> [What to work on]:
Reproduce every one of the records below word for word.

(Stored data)
□ □ □ □ □ □ □

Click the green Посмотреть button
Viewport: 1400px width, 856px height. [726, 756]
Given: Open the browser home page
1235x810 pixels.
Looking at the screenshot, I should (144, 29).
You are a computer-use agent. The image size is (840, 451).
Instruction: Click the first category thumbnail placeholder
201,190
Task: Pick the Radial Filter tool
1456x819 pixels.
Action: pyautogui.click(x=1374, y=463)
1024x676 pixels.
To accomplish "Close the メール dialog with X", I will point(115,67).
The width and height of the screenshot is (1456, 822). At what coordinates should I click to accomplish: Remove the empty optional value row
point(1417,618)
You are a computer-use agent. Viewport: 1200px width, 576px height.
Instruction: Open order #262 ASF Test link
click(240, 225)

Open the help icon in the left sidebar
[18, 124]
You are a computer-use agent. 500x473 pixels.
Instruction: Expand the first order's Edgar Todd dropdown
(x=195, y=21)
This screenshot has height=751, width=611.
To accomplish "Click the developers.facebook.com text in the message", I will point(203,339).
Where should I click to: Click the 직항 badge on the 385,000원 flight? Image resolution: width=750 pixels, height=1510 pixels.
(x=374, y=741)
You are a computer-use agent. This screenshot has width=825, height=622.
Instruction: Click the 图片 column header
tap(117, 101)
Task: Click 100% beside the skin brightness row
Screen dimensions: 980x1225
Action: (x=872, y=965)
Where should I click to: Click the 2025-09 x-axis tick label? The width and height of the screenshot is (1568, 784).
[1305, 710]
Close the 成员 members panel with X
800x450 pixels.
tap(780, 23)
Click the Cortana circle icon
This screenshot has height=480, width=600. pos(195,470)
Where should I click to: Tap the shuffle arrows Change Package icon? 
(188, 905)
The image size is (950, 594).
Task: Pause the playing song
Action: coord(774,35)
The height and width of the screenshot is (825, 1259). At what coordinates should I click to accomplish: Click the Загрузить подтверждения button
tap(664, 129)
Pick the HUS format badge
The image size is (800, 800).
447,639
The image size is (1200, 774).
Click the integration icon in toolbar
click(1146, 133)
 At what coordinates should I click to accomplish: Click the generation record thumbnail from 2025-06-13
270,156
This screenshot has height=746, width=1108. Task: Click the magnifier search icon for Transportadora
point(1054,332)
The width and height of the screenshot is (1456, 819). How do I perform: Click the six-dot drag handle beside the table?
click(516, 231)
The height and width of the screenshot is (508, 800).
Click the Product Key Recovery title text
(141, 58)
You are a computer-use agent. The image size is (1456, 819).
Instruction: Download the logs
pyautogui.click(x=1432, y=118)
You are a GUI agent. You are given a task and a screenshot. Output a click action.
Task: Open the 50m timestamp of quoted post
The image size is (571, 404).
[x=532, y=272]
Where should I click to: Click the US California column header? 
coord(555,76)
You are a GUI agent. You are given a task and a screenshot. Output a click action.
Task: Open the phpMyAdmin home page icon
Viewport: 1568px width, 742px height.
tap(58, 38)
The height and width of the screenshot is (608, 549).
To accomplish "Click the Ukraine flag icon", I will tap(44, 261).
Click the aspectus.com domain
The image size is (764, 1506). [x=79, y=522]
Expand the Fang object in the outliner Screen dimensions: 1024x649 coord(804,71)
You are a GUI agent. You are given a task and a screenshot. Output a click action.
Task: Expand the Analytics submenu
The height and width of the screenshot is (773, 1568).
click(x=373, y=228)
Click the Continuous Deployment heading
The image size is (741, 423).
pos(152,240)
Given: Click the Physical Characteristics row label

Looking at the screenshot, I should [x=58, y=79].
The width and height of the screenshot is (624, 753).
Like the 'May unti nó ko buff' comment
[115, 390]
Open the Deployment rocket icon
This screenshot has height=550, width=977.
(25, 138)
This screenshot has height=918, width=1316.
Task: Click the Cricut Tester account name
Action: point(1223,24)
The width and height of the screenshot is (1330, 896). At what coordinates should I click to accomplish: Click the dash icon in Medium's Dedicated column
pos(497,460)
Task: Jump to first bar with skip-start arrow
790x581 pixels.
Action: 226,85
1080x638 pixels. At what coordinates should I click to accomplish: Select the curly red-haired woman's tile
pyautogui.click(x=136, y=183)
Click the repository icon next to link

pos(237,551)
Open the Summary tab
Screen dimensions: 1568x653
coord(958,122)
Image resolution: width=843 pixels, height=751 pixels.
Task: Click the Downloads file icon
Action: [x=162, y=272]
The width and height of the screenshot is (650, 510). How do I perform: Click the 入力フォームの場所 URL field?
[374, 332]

□ □ □ □ □ □ □

> [Solved problem]:
Click the green Посмотреть button
Viewport: 1400px width, 856px height. [726, 756]
Given: Open the browser home page
1235x810 pixels.
Looking at the screenshot, I should (144, 29).
You are a computer-use agent. The image size is (840, 451).
Instruction: Click the first category thumbnail placeholder
201,190
Task: Pick the Radial Filter tool
1456x819 pixels.
Action: pyautogui.click(x=1374, y=463)
1024x676 pixels.
To accomplish "Close the メール dialog with X", I will point(115,67).
The width and height of the screenshot is (1456, 822). At what coordinates should I click to accomplish: Remove the empty optional value row
point(1417,618)
You are a computer-use agent. Viewport: 1200px width, 576px height.
Instruction: Open order #262 ASF Test link
click(240, 225)

Open the help icon in the left sidebar
[18, 124]
You are a computer-use agent. 500x473 pixels.
Instruction: Expand the first order's Edgar Todd dropdown
(x=195, y=21)
This screenshot has height=751, width=611.
To accomplish "Click the developers.facebook.com text in the message", I will point(203,339).
Where should I click to: Click the 직항 badge on the 385,000원 flight? Image resolution: width=750 pixels, height=1510 pixels.
(x=374, y=741)
You are a computer-use agent. This screenshot has width=825, height=622.
Instruction: Click the 图片 column header
tap(117, 101)
Task: Click 100% beside the skin brightness row
Screen dimensions: 980x1225
Action: (x=872, y=965)
Where should I click to: Click the 2025-09 x-axis tick label? The width and height of the screenshot is (1568, 784).
[1305, 710]
Close the 成员 members panel with X
800x450 pixels.
tap(780, 23)
Click the Cortana circle icon
This screenshot has height=480, width=600. pos(195,470)
Where should I click to: Tap the shuffle arrows Change Package icon? 
(188, 905)
The image size is (950, 594).
Task: Pause the playing song
Action: coord(774,35)
The height and width of the screenshot is (825, 1259). At what coordinates should I click to accomplish: Click the Загрузить подтверждения button
tap(664, 129)
Pick the HUS format badge
The image size is (800, 800).
447,639
The image size is (1200, 774).
Click the integration icon in toolbar
click(1146, 133)
 At what coordinates should I click to accomplish: Click the generation record thumbnail from 2025-06-13
270,156
This screenshot has height=746, width=1108. Task: Click the magnifier search icon for Transportadora
point(1054,332)
The width and height of the screenshot is (1456, 819). How do I perform: Click the six-dot drag handle beside the table?
click(516, 231)
The height and width of the screenshot is (508, 800).
Click the Product Key Recovery title text
(141, 58)
You are a computer-use agent. The image size is (1456, 819).
Instruction: Download the logs
pyautogui.click(x=1432, y=118)
You are a GUI agent. You are given a task and a screenshot. Output a click action.
Task: Open the 50m timestamp of quoted post
The image size is (571, 404).
[x=532, y=272]
Where should I click to: Click the US California column header? 
coord(555,76)
You are a GUI agent. You are given a task and a screenshot. Output a click action.
Task: Open the phpMyAdmin home page icon
Viewport: 1568px width, 742px height.
tap(58, 38)
The height and width of the screenshot is (608, 549).
To accomplish "Click the Ukraine flag icon", I will tap(44, 261).
Click the aspectus.com domain
The image size is (764, 1506). [x=79, y=522]
Expand the Fang object in the outliner Screen dimensions: 1024x649 coord(804,71)
You are a GUI agent. You are given a task and a screenshot. Output a click action.
Task: Expand the Analytics submenu
The height and width of the screenshot is (773, 1568).
click(x=373, y=228)
Click the Continuous Deployment heading
The image size is (741, 423).
pos(152,240)
Given: Click the Physical Characteristics row label

Looking at the screenshot, I should [x=58, y=79].
The width and height of the screenshot is (624, 753).
Like the 'May unti nó ko buff' comment
[115, 390]
Open the Deployment rocket icon
This screenshot has height=550, width=977.
(25, 138)
This screenshot has height=918, width=1316.
Task: Click the Cricut Tester account name
Action: point(1223,24)
The width and height of the screenshot is (1330, 896). At what coordinates should I click to accomplish: Click the dash icon in Medium's Dedicated column
pos(497,460)
Task: Jump to first bar with skip-start arrow
790x581 pixels.
Action: 226,85
1080x638 pixels. At what coordinates should I click to accomplish: Select the curly red-haired woman's tile
pyautogui.click(x=136, y=183)
Click the repository icon next to link

pos(237,551)
Open the Summary tab
Screen dimensions: 1568x653
coord(958,122)
Image resolution: width=843 pixels, height=751 pixels.
Task: Click the Downloads file icon
Action: [x=162, y=272]
The width and height of the screenshot is (650, 510). How do I perform: Click the 入力フォームの場所 URL field?
[374, 332]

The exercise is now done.